In the cup, there is some low-down, old school sheng-like bitterness. The liquor has aromatics I strongly associate with HK traditional storage, and these should recede with time in my warehouse. I get an instant calming effect from the first sip, which is always a good sign. I’ve been less sensitive to these effects for a few weeks, but I felt the effect of this tea immediately.

Some of the flavors I get in this material are flavors I associated specifically with traditional storage sheng, and I thought they came from the material itself. I now realize these aromatics are due to the effects of storage on raw material alone. This tea would fool me blind, and I would think it was traditional storage sheng! The flavor is camphorous, vegetal and a little floral, along with some date in the aftertaste.

This tea is a great candidate for blending with ripe liubao, and I tried blending it 50:50 with China Tea liubao with excellent results.
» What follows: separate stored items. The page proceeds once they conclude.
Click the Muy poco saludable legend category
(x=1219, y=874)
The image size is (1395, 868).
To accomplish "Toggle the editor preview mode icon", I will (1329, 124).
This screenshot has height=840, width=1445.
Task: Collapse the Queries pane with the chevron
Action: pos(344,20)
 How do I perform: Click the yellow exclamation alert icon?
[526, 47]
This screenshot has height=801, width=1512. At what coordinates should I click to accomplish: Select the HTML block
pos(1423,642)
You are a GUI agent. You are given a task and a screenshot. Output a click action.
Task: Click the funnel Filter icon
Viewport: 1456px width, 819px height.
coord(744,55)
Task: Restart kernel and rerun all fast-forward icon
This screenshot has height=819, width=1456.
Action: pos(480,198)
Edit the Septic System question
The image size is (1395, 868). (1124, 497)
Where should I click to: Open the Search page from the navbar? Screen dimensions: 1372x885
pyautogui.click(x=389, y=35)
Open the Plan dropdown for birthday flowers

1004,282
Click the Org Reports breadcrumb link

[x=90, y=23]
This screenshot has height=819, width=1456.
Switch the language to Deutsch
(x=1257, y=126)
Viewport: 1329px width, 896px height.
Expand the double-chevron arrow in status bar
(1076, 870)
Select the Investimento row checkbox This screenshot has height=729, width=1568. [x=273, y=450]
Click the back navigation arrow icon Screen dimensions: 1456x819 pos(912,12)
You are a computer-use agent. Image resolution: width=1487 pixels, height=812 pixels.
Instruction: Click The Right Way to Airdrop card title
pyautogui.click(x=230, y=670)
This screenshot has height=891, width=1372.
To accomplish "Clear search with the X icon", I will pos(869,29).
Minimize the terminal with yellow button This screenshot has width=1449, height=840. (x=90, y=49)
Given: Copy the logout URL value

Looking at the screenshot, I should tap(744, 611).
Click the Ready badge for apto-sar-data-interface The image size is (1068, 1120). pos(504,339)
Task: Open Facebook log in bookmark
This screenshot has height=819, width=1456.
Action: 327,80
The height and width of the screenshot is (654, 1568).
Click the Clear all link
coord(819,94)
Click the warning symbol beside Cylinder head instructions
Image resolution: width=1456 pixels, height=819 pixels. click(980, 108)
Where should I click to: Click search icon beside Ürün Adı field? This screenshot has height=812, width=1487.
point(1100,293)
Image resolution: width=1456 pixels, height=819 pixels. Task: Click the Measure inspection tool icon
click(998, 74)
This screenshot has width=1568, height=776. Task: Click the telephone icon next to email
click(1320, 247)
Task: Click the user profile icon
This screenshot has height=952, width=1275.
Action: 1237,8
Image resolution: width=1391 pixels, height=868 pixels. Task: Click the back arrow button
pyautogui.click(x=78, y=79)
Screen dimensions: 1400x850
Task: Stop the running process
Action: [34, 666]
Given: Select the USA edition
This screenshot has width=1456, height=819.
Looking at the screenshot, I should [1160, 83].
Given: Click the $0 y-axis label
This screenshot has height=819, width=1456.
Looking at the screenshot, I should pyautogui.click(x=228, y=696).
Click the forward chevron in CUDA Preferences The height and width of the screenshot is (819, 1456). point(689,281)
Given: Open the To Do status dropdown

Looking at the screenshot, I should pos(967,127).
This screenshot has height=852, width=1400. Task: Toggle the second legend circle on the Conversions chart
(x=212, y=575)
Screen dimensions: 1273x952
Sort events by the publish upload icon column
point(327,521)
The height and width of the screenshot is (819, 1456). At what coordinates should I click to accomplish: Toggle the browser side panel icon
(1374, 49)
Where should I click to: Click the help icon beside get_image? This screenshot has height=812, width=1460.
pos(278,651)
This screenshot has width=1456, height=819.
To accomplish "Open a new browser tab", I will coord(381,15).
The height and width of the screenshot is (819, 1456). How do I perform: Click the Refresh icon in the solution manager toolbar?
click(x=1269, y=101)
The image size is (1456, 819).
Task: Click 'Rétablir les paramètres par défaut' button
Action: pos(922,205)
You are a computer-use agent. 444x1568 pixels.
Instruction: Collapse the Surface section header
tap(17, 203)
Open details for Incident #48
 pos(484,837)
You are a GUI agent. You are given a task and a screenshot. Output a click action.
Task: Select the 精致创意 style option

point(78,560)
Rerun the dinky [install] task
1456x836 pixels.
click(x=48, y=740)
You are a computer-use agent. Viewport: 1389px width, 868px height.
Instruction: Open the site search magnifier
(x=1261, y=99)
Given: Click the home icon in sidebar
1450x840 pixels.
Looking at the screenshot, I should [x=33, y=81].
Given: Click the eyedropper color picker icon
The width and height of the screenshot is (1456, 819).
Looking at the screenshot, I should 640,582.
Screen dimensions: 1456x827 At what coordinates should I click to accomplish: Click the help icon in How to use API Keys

The storage taste was much milder, the liquor smoother and the overall experience a little ‘spicier’ than with plain ripe liubao. I’ll probably try a 25:75 raw to ripe ratio next.

As the liquor cools, some soil notes are apparent, but they are mild. The similarity between this tea and some HK traditional storage shengs is uncanny. This tea still has a little bite since it’s raw, but it is very far along, of course. More time will definitely help mellow this tea down further, but it’s very interesting to drink at this stage.

This tea definitely gets my digestion going. I’m not sure if this is due to the probiotic effect from the aging, the material itself, or both.

I’m very happy with this tea, and I think it’s going to be very popular with the liubao and traditional storage pu erh aficionados out there. I feel this tea is representative of the liubao that would have been sold in Hong Kong in the 19th century.